Task goal. Output everything in the listing exactly, with no line missing.

■ ■ ■ ■

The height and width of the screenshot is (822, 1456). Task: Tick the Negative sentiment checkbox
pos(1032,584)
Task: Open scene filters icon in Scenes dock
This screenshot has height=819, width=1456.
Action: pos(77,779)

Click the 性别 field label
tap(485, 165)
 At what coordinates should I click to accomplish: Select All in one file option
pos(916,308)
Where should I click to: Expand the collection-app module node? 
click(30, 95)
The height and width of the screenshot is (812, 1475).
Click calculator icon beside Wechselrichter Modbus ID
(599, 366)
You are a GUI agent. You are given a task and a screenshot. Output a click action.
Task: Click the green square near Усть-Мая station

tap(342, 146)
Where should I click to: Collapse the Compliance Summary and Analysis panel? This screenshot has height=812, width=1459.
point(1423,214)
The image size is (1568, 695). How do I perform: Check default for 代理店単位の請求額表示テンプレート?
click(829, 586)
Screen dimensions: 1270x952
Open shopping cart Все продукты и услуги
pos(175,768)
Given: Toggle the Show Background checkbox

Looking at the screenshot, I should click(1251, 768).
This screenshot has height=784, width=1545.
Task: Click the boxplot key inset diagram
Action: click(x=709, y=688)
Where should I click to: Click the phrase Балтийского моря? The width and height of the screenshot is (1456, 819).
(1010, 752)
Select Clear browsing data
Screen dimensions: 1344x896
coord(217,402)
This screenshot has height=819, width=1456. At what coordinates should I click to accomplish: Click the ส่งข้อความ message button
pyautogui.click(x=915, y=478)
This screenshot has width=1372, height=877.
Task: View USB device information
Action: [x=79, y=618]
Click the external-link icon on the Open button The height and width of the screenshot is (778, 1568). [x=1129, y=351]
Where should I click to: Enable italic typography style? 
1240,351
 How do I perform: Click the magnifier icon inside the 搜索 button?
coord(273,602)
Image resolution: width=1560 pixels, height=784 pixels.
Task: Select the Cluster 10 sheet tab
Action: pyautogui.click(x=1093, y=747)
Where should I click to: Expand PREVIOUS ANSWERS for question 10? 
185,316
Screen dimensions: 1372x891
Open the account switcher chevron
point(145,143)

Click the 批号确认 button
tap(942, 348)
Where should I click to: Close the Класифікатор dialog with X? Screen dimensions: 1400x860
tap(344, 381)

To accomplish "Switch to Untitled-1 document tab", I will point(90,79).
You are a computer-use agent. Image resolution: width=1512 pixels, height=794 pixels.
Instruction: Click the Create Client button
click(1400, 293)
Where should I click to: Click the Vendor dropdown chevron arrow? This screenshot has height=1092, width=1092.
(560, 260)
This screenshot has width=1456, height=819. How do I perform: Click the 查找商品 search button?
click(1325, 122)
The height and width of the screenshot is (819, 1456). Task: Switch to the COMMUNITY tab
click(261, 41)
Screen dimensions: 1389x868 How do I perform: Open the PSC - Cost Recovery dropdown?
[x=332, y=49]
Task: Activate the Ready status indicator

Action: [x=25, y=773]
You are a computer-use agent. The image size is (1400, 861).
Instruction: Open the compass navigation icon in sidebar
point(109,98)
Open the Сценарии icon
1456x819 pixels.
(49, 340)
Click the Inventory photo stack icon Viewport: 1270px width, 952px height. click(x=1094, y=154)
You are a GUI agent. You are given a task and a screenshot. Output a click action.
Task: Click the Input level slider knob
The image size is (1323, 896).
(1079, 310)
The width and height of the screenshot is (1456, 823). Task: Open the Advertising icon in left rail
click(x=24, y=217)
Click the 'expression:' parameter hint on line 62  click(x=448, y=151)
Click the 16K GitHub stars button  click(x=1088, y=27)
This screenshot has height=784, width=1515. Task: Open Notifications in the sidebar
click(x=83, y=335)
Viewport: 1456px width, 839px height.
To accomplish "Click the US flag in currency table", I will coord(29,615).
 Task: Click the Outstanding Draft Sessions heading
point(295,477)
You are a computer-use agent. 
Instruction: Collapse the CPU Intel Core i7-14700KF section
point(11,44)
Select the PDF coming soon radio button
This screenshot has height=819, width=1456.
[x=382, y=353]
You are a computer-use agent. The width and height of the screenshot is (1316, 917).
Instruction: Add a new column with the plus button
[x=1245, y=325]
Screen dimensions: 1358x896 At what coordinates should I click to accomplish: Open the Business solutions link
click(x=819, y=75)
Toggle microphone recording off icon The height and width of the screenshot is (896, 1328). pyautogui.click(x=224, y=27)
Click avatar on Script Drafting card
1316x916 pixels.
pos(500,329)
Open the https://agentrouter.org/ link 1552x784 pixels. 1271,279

■ ■ ■ ■

Task response.
The height and width of the screenshot is (822, 1456). Task: Tick the Negative sentiment checkbox
pos(1032,584)
Task: Open scene filters icon in Scenes dock
This screenshot has height=819, width=1456.
Action: pos(77,779)

Click the 性别 field label
tap(485, 165)
 At what coordinates should I click to accomplish: Select All in one file option
pos(916,308)
Where should I click to: Expand the collection-app module node? 
click(30, 95)
The height and width of the screenshot is (812, 1475).
Click calculator icon beside Wechselrichter Modbus ID
(599, 366)
You are a GUI agent. You are given a task and a screenshot. Output a click action.
Task: Click the green square near Усть-Мая station

tap(342, 146)
Where should I click to: Collapse the Compliance Summary and Analysis panel? This screenshot has height=812, width=1459.
point(1423,214)
The image size is (1568, 695). How do I perform: Check default for 代理店単位の請求額表示テンプレート?
click(829, 586)
Screen dimensions: 1270x952
Open shopping cart Все продукты и услуги
pos(175,768)
Given: Toggle the Show Background checkbox

Looking at the screenshot, I should click(1251, 768).
This screenshot has height=784, width=1545.
Task: Click the boxplot key inset diagram
Action: click(x=709, y=688)
Where should I click to: Click the phrase Балтийского моря? The width and height of the screenshot is (1456, 819).
(1010, 752)
Select Clear browsing data
Screen dimensions: 1344x896
coord(217,402)
This screenshot has height=819, width=1456. At what coordinates should I click to accomplish: Click the ส่งข้อความ message button
pyautogui.click(x=915, y=478)
This screenshot has width=1372, height=877.
Task: View USB device information
Action: [x=79, y=618]
Click the external-link icon on the Open button The height and width of the screenshot is (778, 1568). [x=1129, y=351]
Where should I click to: Enable italic typography style? 
1240,351
 How do I perform: Click the magnifier icon inside the 搜索 button?
coord(273,602)
Image resolution: width=1560 pixels, height=784 pixels.
Task: Select the Cluster 10 sheet tab
Action: pyautogui.click(x=1093, y=747)
Where should I click to: Expand PREVIOUS ANSWERS for question 10? 
185,316
Screen dimensions: 1372x891
Open the account switcher chevron
point(145,143)

Click the 批号确认 button
tap(942, 348)
Where should I click to: Close the Класифікатор dialog with X? Screen dimensions: 1400x860
tap(344, 381)

To accomplish "Switch to Untitled-1 document tab", I will point(90,79).
You are a computer-use agent. Image resolution: width=1512 pixels, height=794 pixels.
Instruction: Click the Create Client button
click(1400, 293)
Where should I click to: Click the Vendor dropdown chevron arrow? This screenshot has height=1092, width=1092.
(560, 260)
This screenshot has width=1456, height=819. How do I perform: Click the 查找商品 search button?
click(1325, 122)
The height and width of the screenshot is (819, 1456). Task: Switch to the COMMUNITY tab
click(261, 41)
Screen dimensions: 1389x868 How do I perform: Open the PSC - Cost Recovery dropdown?
[x=332, y=49]
Task: Activate the Ready status indicator

Action: [x=25, y=773]
You are a computer-use agent. The image size is (1400, 861).
Instruction: Open the compass navigation icon in sidebar
point(109,98)
Open the Сценарии icon
1456x819 pixels.
(49, 340)
Click the Inventory photo stack icon Viewport: 1270px width, 952px height. click(x=1094, y=154)
You are a GUI agent. You are given a task and a screenshot. Output a click action.
Task: Click the Input level slider knob
The image size is (1323, 896).
(1079, 310)
The width and height of the screenshot is (1456, 823). Task: Open the Advertising icon in left rail
click(x=24, y=217)
Click the 'expression:' parameter hint on line 62  click(x=448, y=151)
Click the 16K GitHub stars button  click(x=1088, y=27)
This screenshot has height=784, width=1515. Task: Open Notifications in the sidebar
click(x=83, y=335)
Viewport: 1456px width, 839px height.
To accomplish "Click the US flag in currency table", I will coord(29,615).
 Task: Click the Outstanding Draft Sessions heading
point(295,477)
You are a computer-use agent. 
Instruction: Collapse the CPU Intel Core i7-14700KF section
point(11,44)
Select the PDF coming soon radio button
This screenshot has height=819, width=1456.
[x=382, y=353]
You are a computer-use agent. The width and height of the screenshot is (1316, 917).
Instruction: Add a new column with the plus button
[x=1245, y=325]
Screen dimensions: 1358x896 At what coordinates should I click to accomplish: Open the Business solutions link
click(x=819, y=75)
Toggle microphone recording off icon The height and width of the screenshot is (896, 1328). pyautogui.click(x=224, y=27)
Click avatar on Script Drafting card
1316x916 pixels.
pos(500,329)
Open the https://agentrouter.org/ link 1552x784 pixels. 1271,279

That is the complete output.